The new Fraunhofer project centre was officially opened in the presence of: Poland's Deputy Prime Minister phD Jarosław Gowin; Marcin Ociepa, permanent Secretary in the Ministry of Entrepreneurship and Technology; Fraunhofer President Prof. Reimund Neugebauer; Arkadiusz Wiśniewski, Mayor of Opole; Prof. Marek Tukiendorf, Rector of the Opole University of Technology; Prof. Welf-Guntram Drossel, managing director of the Fraunhofer IWU; and Prof. Lothar Kroll, Division Director at Fraunhofer IWU and Managing Director of the Fraunhofer Project Center ALighT.
The Fraunhofer project centre focuses on developing production processes, new design ideas and pricing strategies for the manufacture of lightweight hybrid components. At the same time its work also encompasses other areas of expertise such as modeling and simulation of structures and processes, and recycling and remanufacturing. The project centre is located at the interface of cross-border collaboration between German automotive manufacturers and component suppliers, on the one hand, and their subsidiaries and suppliers in Poland, on the other hand.

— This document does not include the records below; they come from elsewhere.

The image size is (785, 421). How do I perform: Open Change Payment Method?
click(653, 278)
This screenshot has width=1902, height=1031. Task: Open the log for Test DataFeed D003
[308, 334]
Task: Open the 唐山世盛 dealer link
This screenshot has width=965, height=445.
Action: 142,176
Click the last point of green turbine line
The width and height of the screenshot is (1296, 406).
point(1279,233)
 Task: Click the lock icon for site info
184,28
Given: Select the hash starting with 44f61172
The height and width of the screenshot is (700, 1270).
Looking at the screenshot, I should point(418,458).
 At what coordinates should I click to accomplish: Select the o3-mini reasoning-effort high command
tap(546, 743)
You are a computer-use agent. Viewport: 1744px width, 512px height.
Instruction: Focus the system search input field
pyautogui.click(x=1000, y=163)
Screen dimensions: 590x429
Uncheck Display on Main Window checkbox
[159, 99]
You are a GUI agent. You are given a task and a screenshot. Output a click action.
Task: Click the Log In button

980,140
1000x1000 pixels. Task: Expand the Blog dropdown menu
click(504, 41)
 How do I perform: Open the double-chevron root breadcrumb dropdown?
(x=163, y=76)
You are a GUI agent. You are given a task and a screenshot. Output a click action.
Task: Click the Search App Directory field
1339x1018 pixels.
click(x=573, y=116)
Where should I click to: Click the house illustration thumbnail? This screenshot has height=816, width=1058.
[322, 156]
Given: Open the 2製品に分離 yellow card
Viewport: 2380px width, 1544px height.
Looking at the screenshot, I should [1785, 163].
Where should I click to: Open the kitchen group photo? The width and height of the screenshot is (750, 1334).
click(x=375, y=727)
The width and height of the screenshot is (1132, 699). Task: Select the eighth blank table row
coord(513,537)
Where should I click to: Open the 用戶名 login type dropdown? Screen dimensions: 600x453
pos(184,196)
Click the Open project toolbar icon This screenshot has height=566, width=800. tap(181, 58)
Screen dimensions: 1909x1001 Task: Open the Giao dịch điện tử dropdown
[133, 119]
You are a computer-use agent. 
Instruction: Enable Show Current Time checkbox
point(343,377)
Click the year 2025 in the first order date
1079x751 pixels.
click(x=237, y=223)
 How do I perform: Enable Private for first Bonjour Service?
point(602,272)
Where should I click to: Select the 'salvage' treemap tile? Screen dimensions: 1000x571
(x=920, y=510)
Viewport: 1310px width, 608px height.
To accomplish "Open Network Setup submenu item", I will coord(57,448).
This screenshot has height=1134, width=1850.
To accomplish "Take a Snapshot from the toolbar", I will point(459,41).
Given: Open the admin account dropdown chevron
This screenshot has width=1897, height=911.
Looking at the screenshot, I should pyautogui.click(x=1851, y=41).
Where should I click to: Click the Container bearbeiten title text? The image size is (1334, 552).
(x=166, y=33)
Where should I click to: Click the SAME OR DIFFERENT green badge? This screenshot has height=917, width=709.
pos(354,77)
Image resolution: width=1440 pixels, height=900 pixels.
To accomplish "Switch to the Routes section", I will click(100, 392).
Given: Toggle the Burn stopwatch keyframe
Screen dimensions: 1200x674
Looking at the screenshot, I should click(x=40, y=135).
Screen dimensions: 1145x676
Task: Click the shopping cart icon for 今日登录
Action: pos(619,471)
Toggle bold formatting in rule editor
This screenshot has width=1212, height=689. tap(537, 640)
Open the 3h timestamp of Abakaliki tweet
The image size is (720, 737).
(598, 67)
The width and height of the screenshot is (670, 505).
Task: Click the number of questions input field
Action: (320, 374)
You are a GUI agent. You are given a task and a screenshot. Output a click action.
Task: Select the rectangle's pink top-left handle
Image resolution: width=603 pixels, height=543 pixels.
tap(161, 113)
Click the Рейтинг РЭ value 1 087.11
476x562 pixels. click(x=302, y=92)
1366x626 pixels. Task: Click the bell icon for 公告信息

"Interdisciplinary collaboration and international partnerships are the cornerstones of top-class research today," says Prof. Reimund Neugebauer, President of the Fraunhofer-Gesellschaft. "That is why we look forward to working together with our Polish partners. Fraunhofer IWU has wide-ranging expertise in lightweight construction and will also contribute its know-how in handling advanced materials. The researchers at Opole University of Technology will contribute their specific areas of expertise, for example in process and process engineering simulations. Together we can add value, intensify knowledge transfer and increase innovation for the companies involved."
Prof. Welf-Guntram Drossel of Fraunhofer IWU adds: "Given our decades of experience in automotive manufacturing – from individual components and processes, through to complex mechanical systems, and even the design of entire factories – our research focuses on non-metallic materials, especially plastics and fiber composites. In the long term, the partnership with Opole University of Technology promises to expand our capabilities, too."
Prof. Lothar Kroll, Managing Director of the new Fraunhofer project centre, concretises: "The Fraunhofer Project Center for Advanced Lightweight Technologies unites the basic research being carried out at Opole University of Technology with the applied research of the Fraunhofer-Gesellschaft. The fusion of technologies in lightweight construction, for example, makes it possible to combine what have previously been discrete production processes for diverse materials, such as metals, plastics and technical textiles."
The research conducted at the centre will make the production of lightweight structures for mobile applications energy- and cost-efficient as well as eco-friendly. The European car industry will be the ultimate beneficiary of this process.